In the meantime, though, I'm going to Atlanta this weekend- supposedly for Emory's accepted-students weekend, but also to buy more expensive facewash at Sephora (which I budgeted for. Because it makes my skin function, dammit, and you can't put a price on that shit!) and snuggle Baby Violet and look at apartments.

Time marches on. 12 weeks till blast-off.


* Oh, haven't I told you about the Month of Sloth? Probably I have, but if not- I'm taking the month of July and most of August to sit on my ass, set up my apartment, read a lot, and have adventures when [info]negiplease visits me in Atlanta. I have never done such a thing, and am so inordinately thrilled about it that I had to come up with a name for this extended period of laziness. I love the Month of Sloth.

In which I contradict myself.

  • Mar. 24th, 2009 at 11:11 PM
not babies
If I'm hoping to use Thee El-Jay as I'd planned, documenting my life in law school and suchlike, I should maybe start by updating more than once in a blue moon, no?

I do have mixed feelings about it. I use Facebook more these days to maintain a daily sort of contact with a lot of people; I even, god help me, signed up for Twitter in order to follow various friends. I'm not using it yet, but give me time. (This is, of course, like two months after having various conversations in which I professed to just not get Twitter. I am large; I contain multitudes.)

Anyway! Hello, March. It's sunny outside and warm a lot of the time and my quality of life-wrangling-children has improved immeasurably with the weather, even as the lame-duck status of my job makes it more difficult in other ways. All the time people ask me whether I'm looking forward to the move, which is coming right up in three-months-and-change, and usually- especially when they are people who I know via the kids/my job- my answer is complicated. Deeply ready to leave Asheville; thrilled to potentially, finally be living sans roommates-and/or-family. Excited and intimidated and anticipatory about school itself. And then there's the inherent contradictions in just how I feel about the children and my job- ready to be done with the day-to-day aspects, to have my life focused again on school. I'll never be ready to leave them. It will be awful, as it would have been a year ago when it wasn't the right time anyway; it would be equally terrible, on the day I actually go, if I waited still more years until I was still more miserable and socially stunted and intellectually frustrated and forgetting to be young/queer/badass.

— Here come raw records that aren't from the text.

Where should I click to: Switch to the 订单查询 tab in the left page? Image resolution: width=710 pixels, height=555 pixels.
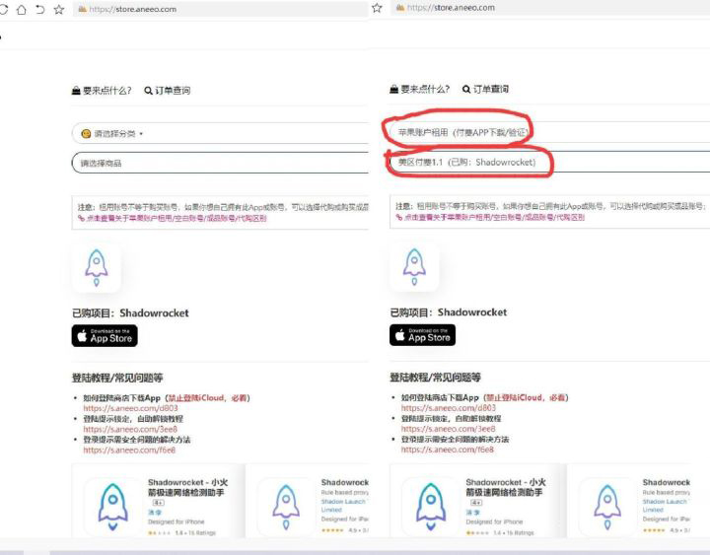[x=167, y=91]
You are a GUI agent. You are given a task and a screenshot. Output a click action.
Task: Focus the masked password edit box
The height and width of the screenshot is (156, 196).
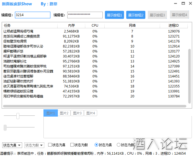pyautogui.click(x=85, y=15)
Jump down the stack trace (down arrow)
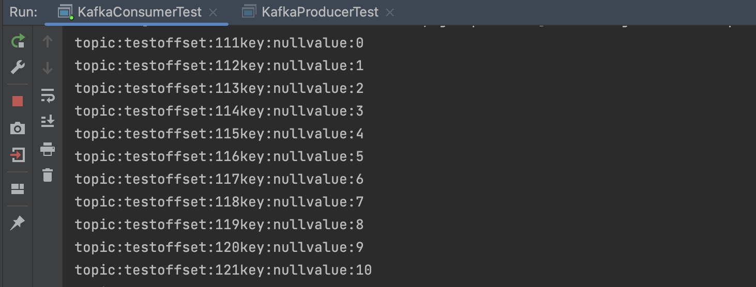This screenshot has width=756, height=287. [48, 68]
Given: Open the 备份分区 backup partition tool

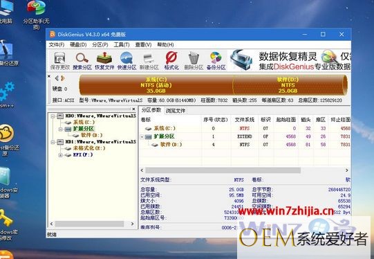Looking at the screenshot, I should [216, 61].
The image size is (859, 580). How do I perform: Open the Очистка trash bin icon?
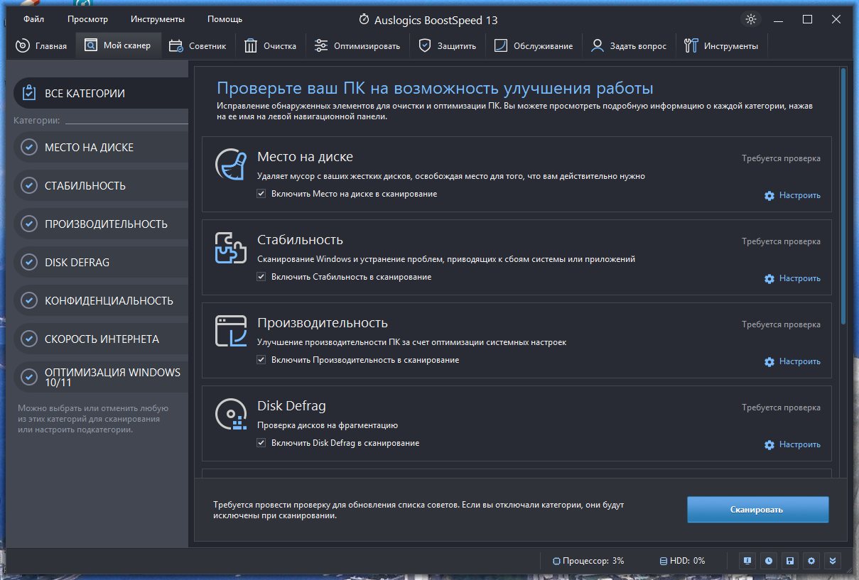tap(251, 46)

That's another thing about my job (which presumes heterosexuality unless proven otherwise; I am out to my work family, of course, but don't tend to go around having the queerball conversation with random playground moms/other nannies.) And about Asheville, which does have a small queer community of sorts, but not the kind I was used to in the Valley or the Bay Area or Atlanta. And it's not really my flavor of community either, so that any attempts to join it have ended up with me feeling as out of place as I would at a frat party or a Baptist revival. And sometimes I find myself forgetting, reading over years worth of life in which it was so everyday, and missing that. I don't know. I don't think I'll ever go back to my college-years life of homodom, in terms of sheer engagement in the Hampshire community's drama and incestuousness. Living here, though, the moments when I do find myself interested in some dude- more frequent than I might have once predicted, though still rare- make it so much easier to talk about my life, to just be here, that it's tempting to just run with it. If I could. If that-a-way didn't lie madness.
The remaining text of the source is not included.